EXERCISE MATERIALS START

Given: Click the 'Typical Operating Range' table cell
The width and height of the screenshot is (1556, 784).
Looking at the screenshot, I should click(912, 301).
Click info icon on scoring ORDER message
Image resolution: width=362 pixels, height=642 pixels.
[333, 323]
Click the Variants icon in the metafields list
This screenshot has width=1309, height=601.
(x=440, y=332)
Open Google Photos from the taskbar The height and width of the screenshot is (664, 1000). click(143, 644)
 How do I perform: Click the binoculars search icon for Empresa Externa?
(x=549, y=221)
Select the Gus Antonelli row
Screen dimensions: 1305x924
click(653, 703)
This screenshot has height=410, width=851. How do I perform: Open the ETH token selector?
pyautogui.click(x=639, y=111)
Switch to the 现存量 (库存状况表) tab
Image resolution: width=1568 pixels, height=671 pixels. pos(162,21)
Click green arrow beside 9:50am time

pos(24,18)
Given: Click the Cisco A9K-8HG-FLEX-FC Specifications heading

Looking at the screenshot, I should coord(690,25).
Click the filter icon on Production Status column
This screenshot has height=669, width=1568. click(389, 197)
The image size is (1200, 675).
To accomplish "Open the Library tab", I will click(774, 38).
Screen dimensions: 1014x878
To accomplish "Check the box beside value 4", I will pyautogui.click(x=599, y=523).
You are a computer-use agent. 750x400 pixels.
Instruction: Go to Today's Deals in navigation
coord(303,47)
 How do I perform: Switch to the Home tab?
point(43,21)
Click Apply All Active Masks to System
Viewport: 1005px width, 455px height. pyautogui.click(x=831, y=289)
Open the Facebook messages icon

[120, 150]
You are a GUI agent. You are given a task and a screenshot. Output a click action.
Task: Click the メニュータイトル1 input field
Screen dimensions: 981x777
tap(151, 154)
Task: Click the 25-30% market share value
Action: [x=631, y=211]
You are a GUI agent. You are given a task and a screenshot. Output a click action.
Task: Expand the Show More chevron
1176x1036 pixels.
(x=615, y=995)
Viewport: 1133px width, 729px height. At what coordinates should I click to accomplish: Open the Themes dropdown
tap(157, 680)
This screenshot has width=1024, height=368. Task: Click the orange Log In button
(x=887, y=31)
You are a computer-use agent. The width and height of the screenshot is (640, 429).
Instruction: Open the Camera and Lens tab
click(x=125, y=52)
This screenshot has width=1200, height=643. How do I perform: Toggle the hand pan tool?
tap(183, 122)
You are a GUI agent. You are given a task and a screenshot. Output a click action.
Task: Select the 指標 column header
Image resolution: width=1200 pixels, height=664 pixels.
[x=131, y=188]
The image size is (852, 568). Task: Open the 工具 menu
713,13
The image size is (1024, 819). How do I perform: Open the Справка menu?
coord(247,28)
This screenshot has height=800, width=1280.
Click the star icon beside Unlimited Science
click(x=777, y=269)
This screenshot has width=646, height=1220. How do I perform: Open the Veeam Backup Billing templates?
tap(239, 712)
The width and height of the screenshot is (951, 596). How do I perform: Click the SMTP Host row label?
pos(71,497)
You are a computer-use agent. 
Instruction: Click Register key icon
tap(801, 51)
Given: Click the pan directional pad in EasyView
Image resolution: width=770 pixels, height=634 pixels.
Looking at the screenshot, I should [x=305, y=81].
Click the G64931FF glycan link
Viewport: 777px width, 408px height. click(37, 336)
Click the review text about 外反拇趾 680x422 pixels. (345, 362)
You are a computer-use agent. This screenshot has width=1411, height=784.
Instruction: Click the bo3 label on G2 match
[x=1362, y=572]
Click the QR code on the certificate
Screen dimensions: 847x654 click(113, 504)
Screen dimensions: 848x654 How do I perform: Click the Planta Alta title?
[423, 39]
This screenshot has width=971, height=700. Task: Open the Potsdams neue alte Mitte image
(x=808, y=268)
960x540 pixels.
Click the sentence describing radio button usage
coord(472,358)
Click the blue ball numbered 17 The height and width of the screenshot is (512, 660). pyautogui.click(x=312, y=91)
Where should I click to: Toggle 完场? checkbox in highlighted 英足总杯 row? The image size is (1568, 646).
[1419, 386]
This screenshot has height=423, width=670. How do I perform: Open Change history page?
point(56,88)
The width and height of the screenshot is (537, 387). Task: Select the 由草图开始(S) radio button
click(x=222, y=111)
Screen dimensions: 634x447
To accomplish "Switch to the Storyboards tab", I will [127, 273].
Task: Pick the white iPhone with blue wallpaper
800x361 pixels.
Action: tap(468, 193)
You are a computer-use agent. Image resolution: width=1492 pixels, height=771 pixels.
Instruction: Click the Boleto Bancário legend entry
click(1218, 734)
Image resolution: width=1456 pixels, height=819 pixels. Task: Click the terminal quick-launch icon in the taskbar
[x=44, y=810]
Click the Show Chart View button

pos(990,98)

EXERCISE MATERIALS END

[PROBLEM] Across the whole listing above, find every line with the string "will" and copy it.

[WRITTEN RESPONSE]
To accomplish "Open the Library tab", I will click(774, 38).
To accomplish "Check the box beside value 4", I will pyautogui.click(x=599, y=523).
To accomplish "Switch to the Storyboards tab", I will [127, 273].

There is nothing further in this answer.